Here’s what you need to know about the 2021 budget numbers:
1. Record spending. The state plans to spend $2.5 billion more than its most recent 2020 spending estimates, a 6.2 percent increase. The new budget spends $42.9 billion in 2021 vs. the estimated $40.4 billion in 2020. That’s the state’s largest budget ever.
2. A $6 billion deficit. Lawmakers plan on spending far more than the $36.8 billion the state estimates it will take in. Income and sales taxes will be the most impacted by the shutdown. The deficit for 2021 totals $6.1 billion.
3. No cuts, no furloughs. The budget contains no government worker salary cuts or employee furloughs to provide tax relief for Illinois’ struggling private sector. State AFSCME workers are scheduled to receive a raise in July, even as more than one million Illinoisans are unemployed. In contrast, other states across the country are cutting operational costs. California, for example, recently announced plans to cut worker salaries and public education by 10 percent.
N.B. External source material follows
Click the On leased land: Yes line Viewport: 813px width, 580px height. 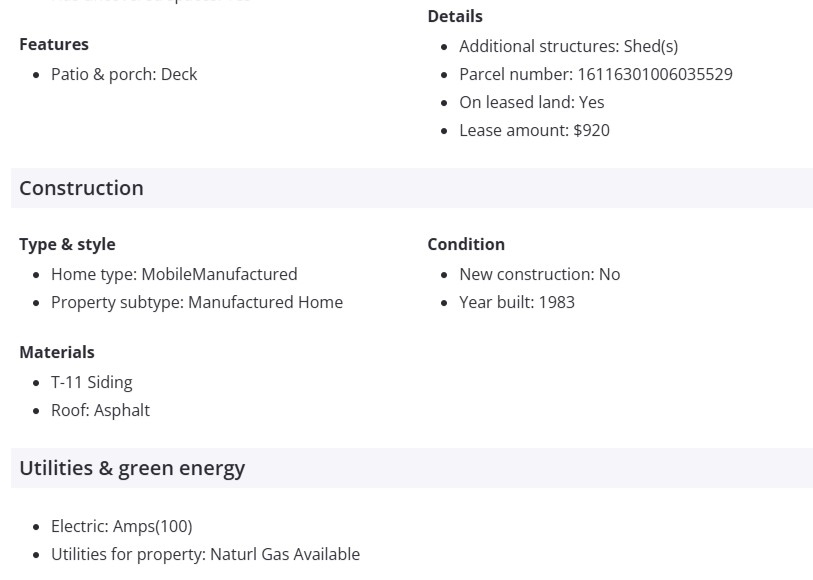click(531, 102)
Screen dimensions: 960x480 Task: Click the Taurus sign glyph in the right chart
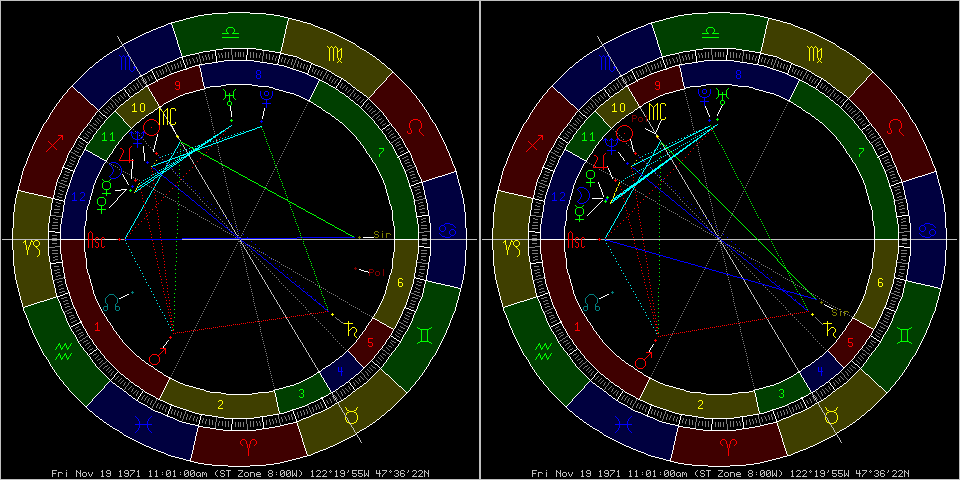830,415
4. Counting on a bailout. The legislature expects to access a $5 billion short-term loan from the Federal Reserve to plug the majority of the deficit. Lawmakers are hoping they’ll be able to use federal grants from the not-yet-passed HEROES Act to repay the loan.
5. Retirement costs swallow more spending. The 2021 budget spends $11 billion on official state retirement costs. That will consume almost a third of the state’s own-source revenues.
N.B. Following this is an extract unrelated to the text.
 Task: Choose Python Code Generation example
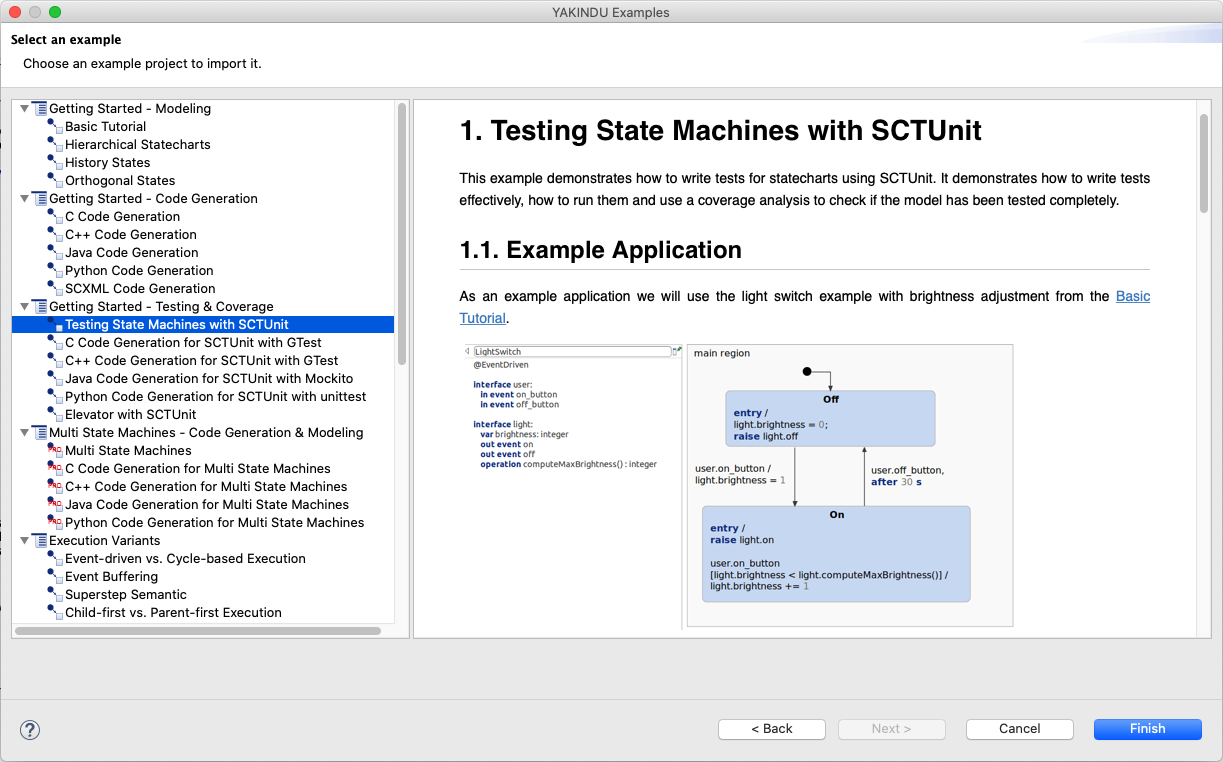pos(139,271)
6. The deficits aren’t what they say they are. Lawmakers might say the 2021 deficit is $6.1 billion, but the real number is far larger. True actuarial pension costs would add another $4 billion to the budget, while retiree health insurance costs would add at least $2 billion more. It’s this kind of accounting that’s led to the massive debt build up over the past three decades.
7. No reforms. The budget contains none of the reforms Illinois needed long before the coronavirus arrived. The pandemic makes them even more urgent. Lawmakers have seemingly forgotten the 22 downgrades slapped on Illinois over the past decade by the big three rating agencies.
8. Pay raises for politicians. No need to say much here. Lawmaker pay raises happen automatically, and the legislature passed no law to stop them this year. There’s some debate over whether the raise will actually happen. If it does, the $1,800 yearly raise will push salaries to $71,000 – already the fifth-highest in the nation.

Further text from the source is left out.